The way you presented the 'community' idea at the beginning was very well done. (My reaction to it was far more favorable than Bytemaster's original post)
A couple comments:
1)
BitShares is able to use its DPOS technology to do exactly that! It will also offer up to 50 BTS per block to incentivize 101 employees (delegates) to secure the network PLUS do something useful to grow stakeholder value. Since its DPOS security mechanism is so efficient, almost all of the BTS issued will go toward software, marketing, and infrastructure. Stakeholders must approve new issuances by explicitly approving any new-hires that they are convinced will add more value than they consume. They may choose to issue zero new shares; and, there is a hard-coded limit of 8% annually.
By my math, the actual maximum cap is 6.3072%
50 BTS per block * 6 blocks/min * 60 mins/hr * 24 hour/day * 365 day/year = 157,680,000 BTS per year.
.15768 billion / 2.5 billion = .063072
Round to 6.3%
Is my math wrong, or is the 8% number wrong? Could you guys be getting 8% by dividing by 2 billion instead of 2.5 billion?
2)
Well, Bitcoin has for years issued 50 new bitcoin “shares” every block to incentivize its mining “employees” to do the work required to secure its network.

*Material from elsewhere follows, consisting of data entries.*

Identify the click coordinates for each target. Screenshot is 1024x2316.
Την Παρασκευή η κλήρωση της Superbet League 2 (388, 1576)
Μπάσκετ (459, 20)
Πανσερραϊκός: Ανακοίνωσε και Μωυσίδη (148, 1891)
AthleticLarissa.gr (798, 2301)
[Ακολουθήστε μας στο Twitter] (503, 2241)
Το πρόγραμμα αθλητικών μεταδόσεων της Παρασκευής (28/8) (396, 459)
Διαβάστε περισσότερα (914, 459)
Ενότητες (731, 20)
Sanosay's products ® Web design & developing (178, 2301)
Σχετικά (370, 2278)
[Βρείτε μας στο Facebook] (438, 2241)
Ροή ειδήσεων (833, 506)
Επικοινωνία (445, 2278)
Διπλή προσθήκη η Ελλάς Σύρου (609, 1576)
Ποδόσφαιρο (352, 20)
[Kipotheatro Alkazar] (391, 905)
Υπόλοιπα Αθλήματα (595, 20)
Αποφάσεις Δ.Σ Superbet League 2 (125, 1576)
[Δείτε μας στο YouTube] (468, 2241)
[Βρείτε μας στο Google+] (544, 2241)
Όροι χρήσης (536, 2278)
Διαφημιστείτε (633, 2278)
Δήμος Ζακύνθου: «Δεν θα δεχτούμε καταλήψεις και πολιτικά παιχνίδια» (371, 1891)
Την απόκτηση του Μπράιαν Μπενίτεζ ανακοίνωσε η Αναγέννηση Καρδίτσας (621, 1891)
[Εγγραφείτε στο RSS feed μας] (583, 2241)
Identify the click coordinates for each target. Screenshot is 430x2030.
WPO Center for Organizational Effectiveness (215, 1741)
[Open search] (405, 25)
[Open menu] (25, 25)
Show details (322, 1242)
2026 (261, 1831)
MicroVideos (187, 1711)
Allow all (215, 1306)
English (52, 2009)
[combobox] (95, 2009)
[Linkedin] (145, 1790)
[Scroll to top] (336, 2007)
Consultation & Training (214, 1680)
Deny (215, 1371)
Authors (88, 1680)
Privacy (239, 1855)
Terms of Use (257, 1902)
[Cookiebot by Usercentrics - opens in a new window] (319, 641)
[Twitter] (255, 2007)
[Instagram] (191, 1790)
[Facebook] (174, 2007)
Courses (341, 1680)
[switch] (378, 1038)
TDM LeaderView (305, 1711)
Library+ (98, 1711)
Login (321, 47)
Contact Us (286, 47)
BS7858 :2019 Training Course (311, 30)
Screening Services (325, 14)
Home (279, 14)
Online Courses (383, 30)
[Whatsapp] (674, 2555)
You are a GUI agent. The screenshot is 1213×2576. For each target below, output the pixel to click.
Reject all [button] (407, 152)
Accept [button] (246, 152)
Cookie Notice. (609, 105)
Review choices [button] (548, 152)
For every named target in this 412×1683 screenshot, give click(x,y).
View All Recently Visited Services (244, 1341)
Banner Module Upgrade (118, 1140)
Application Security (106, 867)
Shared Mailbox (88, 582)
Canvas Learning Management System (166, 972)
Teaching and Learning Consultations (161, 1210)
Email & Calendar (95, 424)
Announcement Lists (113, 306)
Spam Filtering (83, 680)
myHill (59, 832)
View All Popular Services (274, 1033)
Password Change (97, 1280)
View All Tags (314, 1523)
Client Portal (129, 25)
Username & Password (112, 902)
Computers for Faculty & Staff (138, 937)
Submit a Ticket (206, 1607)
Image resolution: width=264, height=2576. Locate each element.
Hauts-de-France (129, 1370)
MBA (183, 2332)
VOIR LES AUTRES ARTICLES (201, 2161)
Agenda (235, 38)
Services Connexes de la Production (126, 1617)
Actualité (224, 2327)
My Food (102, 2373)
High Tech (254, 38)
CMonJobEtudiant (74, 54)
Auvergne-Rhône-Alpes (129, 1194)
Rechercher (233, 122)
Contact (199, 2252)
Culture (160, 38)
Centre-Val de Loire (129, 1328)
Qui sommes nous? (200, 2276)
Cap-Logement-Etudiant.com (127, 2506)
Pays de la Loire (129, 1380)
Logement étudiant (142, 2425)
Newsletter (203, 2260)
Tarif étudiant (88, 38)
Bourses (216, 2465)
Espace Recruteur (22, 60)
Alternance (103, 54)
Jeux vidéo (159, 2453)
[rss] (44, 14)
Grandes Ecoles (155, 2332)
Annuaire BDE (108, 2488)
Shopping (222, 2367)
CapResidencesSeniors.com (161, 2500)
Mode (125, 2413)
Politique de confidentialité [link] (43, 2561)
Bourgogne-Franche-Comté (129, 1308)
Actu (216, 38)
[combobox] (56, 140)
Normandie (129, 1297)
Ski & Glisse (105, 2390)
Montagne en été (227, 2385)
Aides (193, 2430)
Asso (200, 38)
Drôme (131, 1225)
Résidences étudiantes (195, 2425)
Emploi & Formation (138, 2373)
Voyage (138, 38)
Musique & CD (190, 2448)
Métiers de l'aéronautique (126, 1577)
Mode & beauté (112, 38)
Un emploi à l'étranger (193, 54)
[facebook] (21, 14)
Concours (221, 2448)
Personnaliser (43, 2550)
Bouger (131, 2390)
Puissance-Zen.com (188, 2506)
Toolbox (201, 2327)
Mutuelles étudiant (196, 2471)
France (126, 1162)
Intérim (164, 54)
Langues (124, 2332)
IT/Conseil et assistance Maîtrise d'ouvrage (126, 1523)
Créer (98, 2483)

Bitcoin reward blocks changed from 50 BTC to 25 per block in 2012.
(Maybe that is an irrelevant detail and 50 is fine to say).
3) Should the letter mention that this 6.3% dilution rate only occurs if we elect the maximum of 101 fully paid delegates, and in reality, we expect dilution to be lower than that?
Should we mention that shares burned to transaction fees, and shares burned as fees later on when using the DNS and VOTE services will also reduce the dilution rate?